This is an automated email from the ASF dual-hosted git repository.
xiangfu0 pushed a commit to branch master
in repository https://gitbox.apache.org/repos/asf/pinot.git
The following commit(s) were added to refs/heads/master by this push:
new b6e9f0388cc Finalize aggregate intermediate results in
AggregationResultsBlock.getRows() for server-return-final (#18835)
b6e9f0388cc is described below
commit b6e9f0388ccbe12f29c8e366c39fd996da44e8a2
Author: Yash Mayya <[email protected]>
AuthorDate: Tue Jun 23 00:16:35 2026 -0700
Finalize aggregate intermediate results in
AggregationResultsBlock.getRows() for server-return-final (#18835)
A no-group-by aggregate whose data is colocated on a single server (e.g.
partition-pruned
to one partition on a strictReplicaGroup table) is planned by the v2
physical optimizer as a
single-stage AGGREGATE_DIRECT that returns final results
(SERVER_RETURN_FINAL_RESULT).
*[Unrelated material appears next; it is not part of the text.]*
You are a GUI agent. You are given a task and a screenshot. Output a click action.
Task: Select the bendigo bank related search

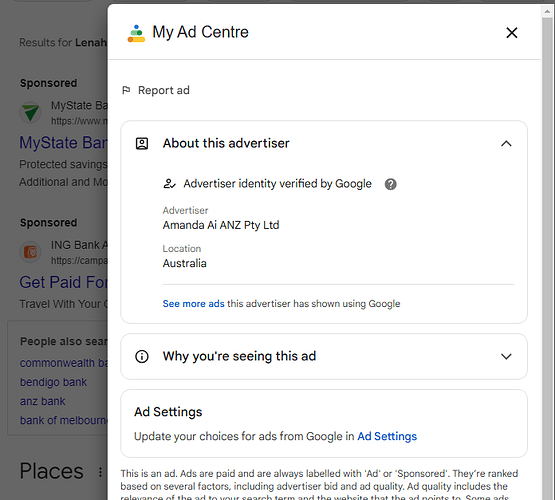pos(53,382)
For
aggregations whose intermediate type differs from their final type
(DISTINCTCOUNTHLLPLUS,
DISTINCTCOUNT, ...), the leaf crashed during serialization with e.g.
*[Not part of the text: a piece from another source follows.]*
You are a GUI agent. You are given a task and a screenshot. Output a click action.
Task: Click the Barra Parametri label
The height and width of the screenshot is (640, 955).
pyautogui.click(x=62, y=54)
'HyperLogLogPlus cannot be cast to Long'.
AggregationResultsBlock.getDataSchema() reports the final column types when
isServerReturnFinalResult() is true, but getRows() returned the raw
intermediate results
without finalizing (only getDataTable() finalized). The MSE LeafOperator
consumes
getRows() + getDataSchema(), so an intermediate object was left in a column
typed as its
final type and failed on MAILBOX_SEND serialization. getRows() now
finalizes via
extractFinalResult() when isServerReturnFinalResult() is true, consistent
with
getDataTable() and the group-by path (GroupByCombineOperator already
finalizes the table).
The default (v1) MSE planner always splits no-group-by aggregates into
LEAF+FINAL and is
unaffected; group-by DIRECT aggregates already finalize in the combine
operator.
---
.../blocks/results/AggregationResultsBlock.java | 15 ++++-
.../queries/DirectAggregateObjectIntermediate.json | 69 ++++++++++++++++++++++
2 files changed, 83 insertions(+), 1 deletion(-)
diff --git
a/pinot-core/src/main/java/org/apache/pinot/core/operator/blocks/results/AggregationResultsBlock.java
b/pinot-core/src/main/java/org/apache/pinot/core/operator/blocks/results/AggregationResultsBlock.java
index c28e2a8faa2..907ea1eaf4b 100644
---
a/pinot-core/src/main/java/org/apache/pinot/core/operator/blocks/results/AggregationResultsBlock.java
+++
b/pinot-core/src/main/java/org/apache/pinot/core/operator/blocks/results/AggregationResultsBlock.java
@@ -97,7 +97,20 @@ public class AggregationResultsBlock extends
BaseResultsBlock {
@Override
public List<Object[]> getRows() {
- return Collections.singletonList(_results.toArray());
+ if (!_queryContext.isServerReturnFinalResult()) {
+ return Collections.singletonList(_results.toArray());
+ }
+ // When the server is requested to return the final result (e.g. a
single-server colocated DIRECT aggregate in the
+ // multi-stage engine), getDataSchema() reports the final column types.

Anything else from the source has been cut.